INFORMATION SUPPLIED —
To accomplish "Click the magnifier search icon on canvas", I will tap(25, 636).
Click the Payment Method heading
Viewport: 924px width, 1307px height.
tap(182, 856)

--

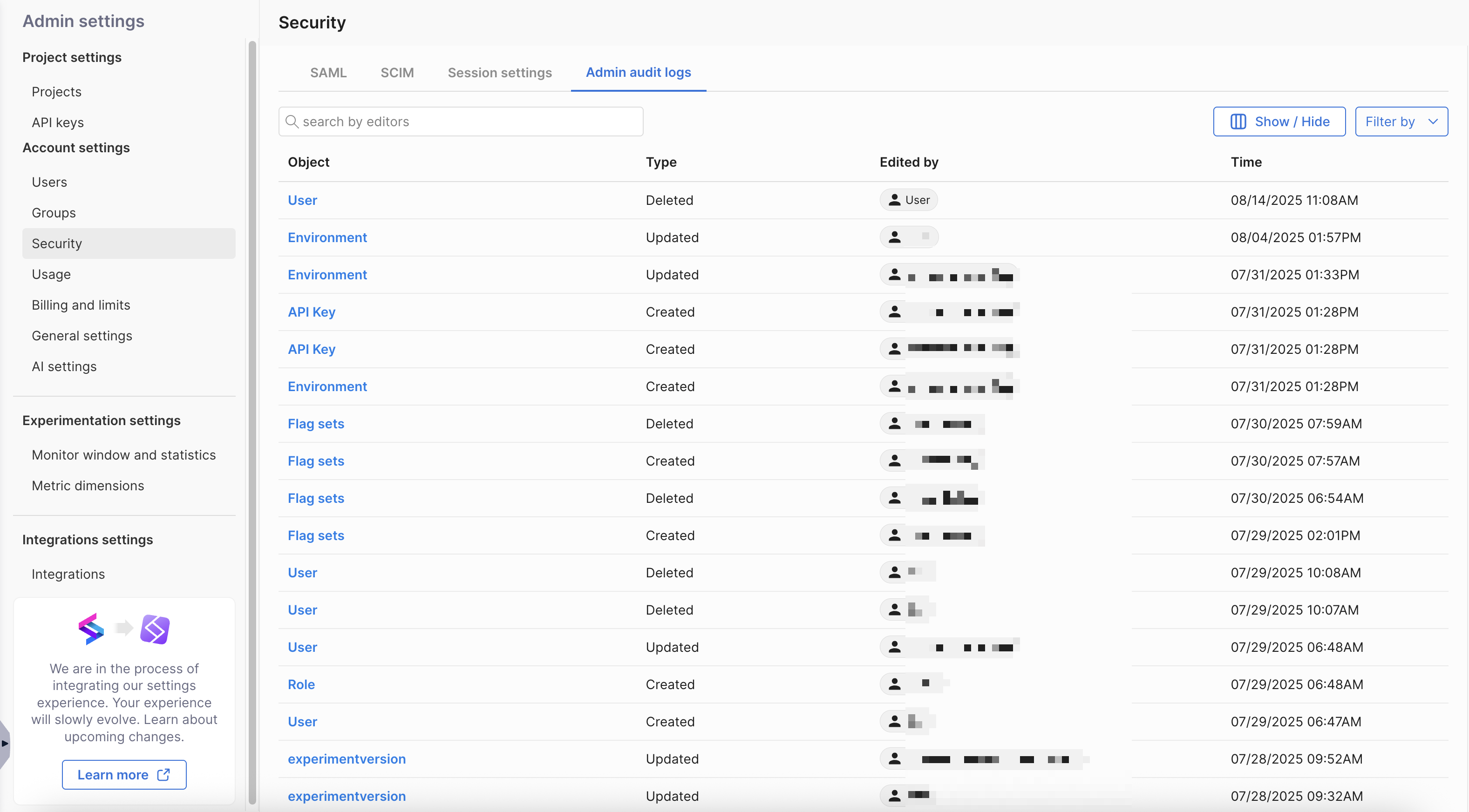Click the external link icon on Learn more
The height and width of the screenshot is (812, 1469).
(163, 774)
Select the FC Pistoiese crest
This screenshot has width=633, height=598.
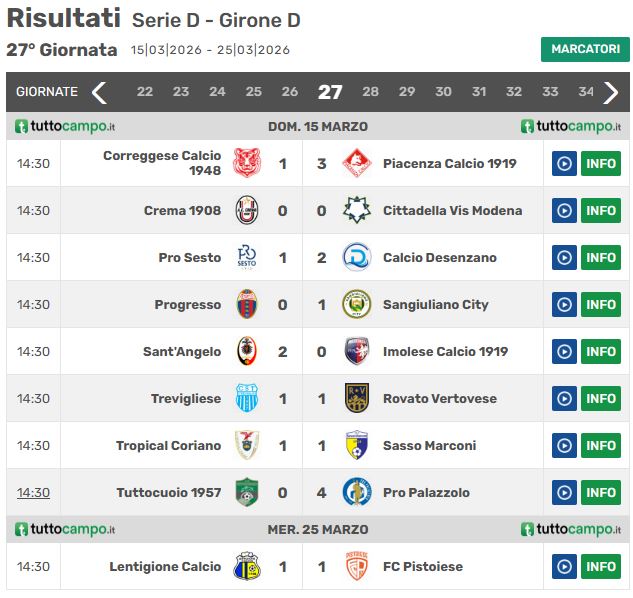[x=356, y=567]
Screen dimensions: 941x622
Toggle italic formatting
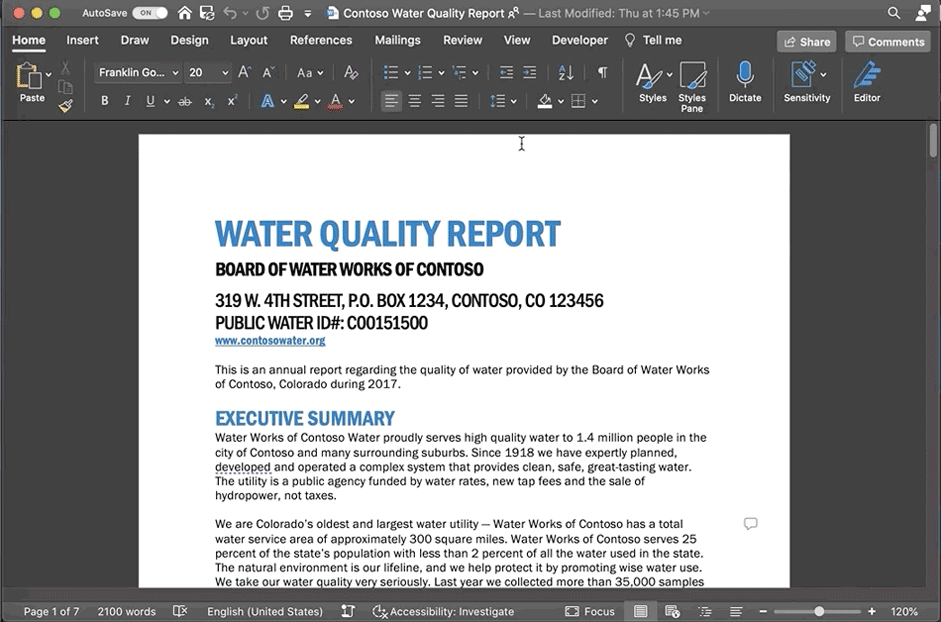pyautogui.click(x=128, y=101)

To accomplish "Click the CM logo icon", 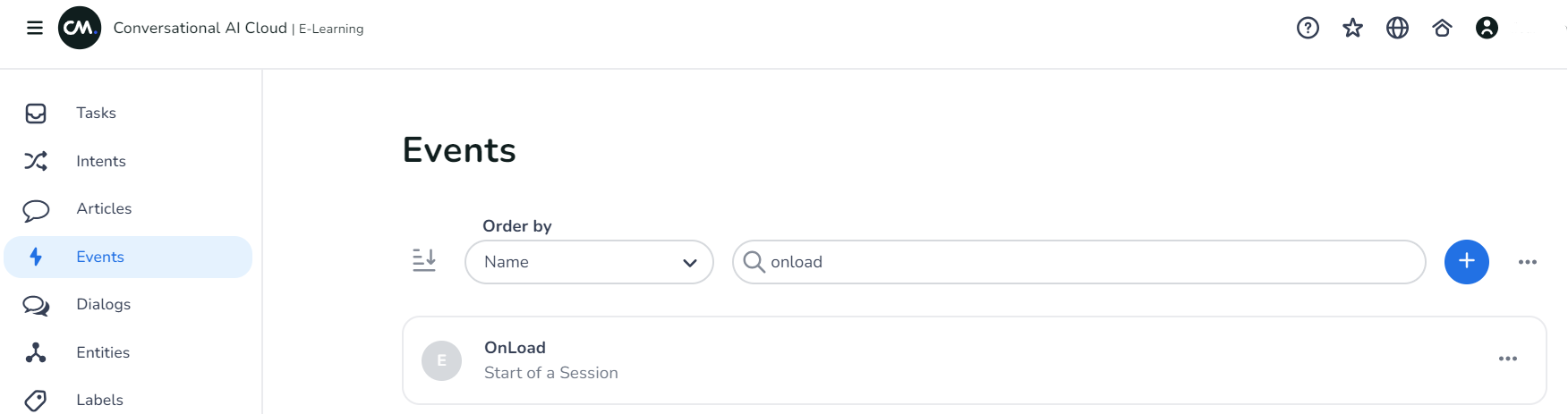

--

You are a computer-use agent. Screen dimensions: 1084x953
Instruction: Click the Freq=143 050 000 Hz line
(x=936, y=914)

WORK INSTRUCTIONS —
Count the lines of the material above that contain the word "height". Reply with the number alone.

RESPONSE TO THE EXERCISE —
3